> Material for the task:

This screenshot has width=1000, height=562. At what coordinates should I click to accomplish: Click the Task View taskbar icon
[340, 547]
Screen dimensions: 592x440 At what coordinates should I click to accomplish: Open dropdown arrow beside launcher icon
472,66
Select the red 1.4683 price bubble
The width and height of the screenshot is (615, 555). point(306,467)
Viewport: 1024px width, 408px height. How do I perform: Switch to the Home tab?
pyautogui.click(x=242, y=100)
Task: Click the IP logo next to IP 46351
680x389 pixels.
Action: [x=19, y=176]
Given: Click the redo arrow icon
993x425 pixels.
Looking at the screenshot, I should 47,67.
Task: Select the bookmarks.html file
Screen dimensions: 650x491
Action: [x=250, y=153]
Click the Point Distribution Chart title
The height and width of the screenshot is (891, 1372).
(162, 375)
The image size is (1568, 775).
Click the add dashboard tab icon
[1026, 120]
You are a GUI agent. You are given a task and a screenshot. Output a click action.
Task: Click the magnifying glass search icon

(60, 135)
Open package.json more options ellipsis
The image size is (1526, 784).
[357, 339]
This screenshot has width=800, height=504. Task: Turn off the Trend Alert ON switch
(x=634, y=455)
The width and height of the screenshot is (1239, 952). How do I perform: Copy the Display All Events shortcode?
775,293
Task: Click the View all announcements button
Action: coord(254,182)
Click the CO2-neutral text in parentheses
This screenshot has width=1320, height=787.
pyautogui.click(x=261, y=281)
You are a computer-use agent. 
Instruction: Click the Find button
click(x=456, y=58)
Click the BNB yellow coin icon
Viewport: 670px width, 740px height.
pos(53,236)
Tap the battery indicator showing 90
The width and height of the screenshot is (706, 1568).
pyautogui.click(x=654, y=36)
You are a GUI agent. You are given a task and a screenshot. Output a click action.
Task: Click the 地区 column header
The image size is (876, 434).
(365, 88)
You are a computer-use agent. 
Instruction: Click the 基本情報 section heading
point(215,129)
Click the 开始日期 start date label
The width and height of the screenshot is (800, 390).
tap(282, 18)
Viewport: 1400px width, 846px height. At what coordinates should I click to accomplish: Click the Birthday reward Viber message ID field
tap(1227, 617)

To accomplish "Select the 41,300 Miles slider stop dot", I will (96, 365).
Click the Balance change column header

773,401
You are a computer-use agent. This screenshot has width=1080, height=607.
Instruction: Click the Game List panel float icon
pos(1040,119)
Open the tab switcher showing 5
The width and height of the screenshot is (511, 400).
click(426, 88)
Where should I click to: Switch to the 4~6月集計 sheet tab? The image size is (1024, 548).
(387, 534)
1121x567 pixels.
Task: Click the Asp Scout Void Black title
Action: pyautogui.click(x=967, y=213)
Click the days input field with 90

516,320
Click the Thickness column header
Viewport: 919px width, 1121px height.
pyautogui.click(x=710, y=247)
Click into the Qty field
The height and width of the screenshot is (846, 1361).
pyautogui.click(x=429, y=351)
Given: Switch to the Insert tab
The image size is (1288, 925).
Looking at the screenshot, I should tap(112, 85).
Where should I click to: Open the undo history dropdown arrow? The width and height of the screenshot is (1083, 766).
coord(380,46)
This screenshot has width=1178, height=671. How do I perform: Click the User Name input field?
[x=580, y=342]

> Task requirements:
An exact copy of the listing above is what is wanted.

> Written response:
This screenshot has width=1000, height=562. At what coordinates should I click to accomplish: Click the Task View taskbar icon
[340, 547]
Screen dimensions: 592x440 At what coordinates should I click to accomplish: Open dropdown arrow beside launcher icon
472,66
Select the red 1.4683 price bubble
The width and height of the screenshot is (615, 555). point(306,467)
Viewport: 1024px width, 408px height. How do I perform: Switch to the Home tab?
pyautogui.click(x=242, y=100)
Task: Click the IP logo next to IP 46351
680x389 pixels.
Action: [x=19, y=176]
Given: Click the redo arrow icon
993x425 pixels.
Looking at the screenshot, I should 47,67.
Task: Select the bookmarks.html file
Screen dimensions: 650x491
Action: [x=250, y=153]
Click the Point Distribution Chart title
The height and width of the screenshot is (891, 1372).
(162, 375)
The image size is (1568, 775).
Click the add dashboard tab icon
[1026, 120]
You are a GUI agent. You are given a task and a screenshot. Output a click action.
Task: Click the magnifying glass search icon

(60, 135)
Open package.json more options ellipsis
The image size is (1526, 784).
[357, 339]
This screenshot has width=800, height=504. Task: Turn off the Trend Alert ON switch
(x=634, y=455)
The width and height of the screenshot is (1239, 952). How do I perform: Copy the Display All Events shortcode?
775,293
Task: Click the View all announcements button
Action: coord(254,182)
Click the CO2-neutral text in parentheses
This screenshot has width=1320, height=787.
pyautogui.click(x=261, y=281)
You are a computer-use agent. 
Instruction: Click the Find button
click(x=456, y=58)
Click the BNB yellow coin icon
Viewport: 670px width, 740px height.
pos(53,236)
Tap the battery indicator showing 90
The width and height of the screenshot is (706, 1568).
pyautogui.click(x=654, y=36)
You are a GUI agent. You are given a task and a screenshot. Output a click action.
Task: Click the 地区 column header
The image size is (876, 434).
(365, 88)
You are a computer-use agent. 
Instruction: Click the 基本情報 section heading
point(215,129)
Click the 开始日期 start date label
The width and height of the screenshot is (800, 390).
tap(282, 18)
Viewport: 1400px width, 846px height. At what coordinates should I click to accomplish: Click the Birthday reward Viber message ID field
tap(1227, 617)

To accomplish "Select the 41,300 Miles slider stop dot", I will (96, 365).
Click the Balance change column header

773,401
You are a computer-use agent. This screenshot has width=1080, height=607.
Instruction: Click the Game List panel float icon
pos(1040,119)
Open the tab switcher showing 5
The width and height of the screenshot is (511, 400).
click(426, 88)
Where should I click to: Switch to the 4~6月集計 sheet tab? The image size is (1024, 548).
(387, 534)
1121x567 pixels.
Task: Click the Asp Scout Void Black title
Action: pyautogui.click(x=967, y=213)
Click the days input field with 90

516,320
Click the Thickness column header
Viewport: 919px width, 1121px height.
pyautogui.click(x=710, y=247)
Click into the Qty field
The height and width of the screenshot is (846, 1361).
pyautogui.click(x=429, y=351)
Given: Switch to the Insert tab
The image size is (1288, 925).
Looking at the screenshot, I should tap(112, 85).
Where should I click to: Open the undo history dropdown arrow? The width and height of the screenshot is (1083, 766).
coord(380,46)
This screenshot has width=1178, height=671. How do I perform: Click the User Name input field?
[x=580, y=342]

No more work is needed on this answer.